Un disegno di legge in discussione introduce congedi retribuiti per assistere gli animali domestici, tra malattia, cure veterinarie e lutto.
Nel 2018 la Cassazione aveva già aperto uno spiraglio, riconoscendo la possibilità di concedere permessi retribuiti a chi doveva affrontare emergenze sanitarie del proprio cane o gatto. Oggi, la questione è tornata d’attualità con una proposta di legge che potrebbe introdurre regole chiare e valide in tutta Italia. Il tema riflette un cambiamento sociale: gli animali da compagnia non sono più considerati semplici beni, ma parte integrante della famiglia.
Cosa prevede la sentenza e come funziona la proposta di legge
La sentenza n. 15076 del 2018 della Corte di Cassazione ha equiparato, in alcuni casi, l’assistenza agli animali domestici a quella dei familiari malati. Secondo i giudici, rientrano tra i “gravi motivi personali e familiari” anche le urgenze veterinarie, purché supportate da certificazione e dall’assenza di altre persone che possano occuparsi dell’animale. In simili circostanze, il datore di lavoro deve concedere il permesso, evitando così al dipendente il rischio di incorrere nel reato di abbandono.

Da quella pronuncia è nato un dibattito politico che ha portato alla presentazione di una proposta di legge. Il testo, attualmente in esame, stabilisce fino a tre giorni di congedo retribuito in caso di morte del proprio animale e un monte ore annuale di otto ore per malattie improvvise o cure veterinarie urgenti. Le nuove norme interesserebbero solo cani e gatti, poiché sono gli unici animali con obbligo di microchip e iscrizione all’anagrafe nazionale.
La ratio della proposta non è solo etica ma anche pratica. Diversi studi hanno dimostrato che la malattia o la perdita di un animale domestico possono causare stress, ansia e un calo di produttività paragonabile a un lutto familiare. Dare la possibilità al lavoratore di assentarsi con regole definite significherebbe prevenire ricadute psicologiche e, indirettamente, garantire maggiore sicurezza negli ambienti di lavoro.
Implicazioni sociali e impatto sul mondo del lavoro
L’introduzione dei permessi retribuiti per gli animali segnerebbe un punto di svolta nel concetto di work-life balance. In Italia ci sono milioni di cani e gatti registrati e, secondo i dati più recenti, quasi una famiglia su due convive con un animale domestico. Il riconoscimento di un diritto a occuparsi di loro in momenti critici rafforzerebbe il legame tra lavoro e vita privata, colmando un vuoto normativo che fino ad oggi era coperto solo dalla giurisprudenza.

VOCI MOSTRATE:
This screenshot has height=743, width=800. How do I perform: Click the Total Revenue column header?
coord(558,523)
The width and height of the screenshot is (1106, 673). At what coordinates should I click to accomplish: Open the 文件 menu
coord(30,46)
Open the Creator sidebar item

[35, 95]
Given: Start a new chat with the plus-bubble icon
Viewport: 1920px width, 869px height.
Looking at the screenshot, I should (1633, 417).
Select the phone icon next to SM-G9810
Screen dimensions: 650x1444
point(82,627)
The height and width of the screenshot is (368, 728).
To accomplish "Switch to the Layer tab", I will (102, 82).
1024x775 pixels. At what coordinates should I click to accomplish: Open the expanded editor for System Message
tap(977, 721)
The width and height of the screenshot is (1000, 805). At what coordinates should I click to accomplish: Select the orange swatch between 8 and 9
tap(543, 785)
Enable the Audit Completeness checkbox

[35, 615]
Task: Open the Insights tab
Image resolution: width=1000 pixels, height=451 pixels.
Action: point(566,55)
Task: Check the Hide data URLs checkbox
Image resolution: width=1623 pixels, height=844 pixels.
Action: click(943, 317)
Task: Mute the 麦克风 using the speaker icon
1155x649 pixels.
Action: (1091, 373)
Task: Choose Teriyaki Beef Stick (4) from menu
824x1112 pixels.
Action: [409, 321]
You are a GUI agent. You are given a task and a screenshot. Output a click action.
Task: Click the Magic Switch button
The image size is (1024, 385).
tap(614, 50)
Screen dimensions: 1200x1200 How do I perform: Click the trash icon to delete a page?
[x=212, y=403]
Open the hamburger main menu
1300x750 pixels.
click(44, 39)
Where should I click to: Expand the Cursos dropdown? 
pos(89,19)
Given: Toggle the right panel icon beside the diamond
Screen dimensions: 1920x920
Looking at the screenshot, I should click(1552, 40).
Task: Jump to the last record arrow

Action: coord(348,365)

COSA RICHIEDE:
Rispondi in base al testo sui congedi per gli animali domestici:
(a) Qual è il numero della sentenza della Cassazione del 2018?
(b) Quanti giorni di congedo retribuito prevede la proposta in caso di morte del proprio animale?
(c) Perché le nuove norme interesserebbero solo cani e gatti?
Per rispondere occorre basarsi unicamente sul testo.

RISULTATO:
(a) È la sentenza n. 15076.
(b) Prevede fino a tre giorni.
(c) Cani e gatti sono gli unici animali con obbligo di microchip e iscrizione all'anagrafe nazionale.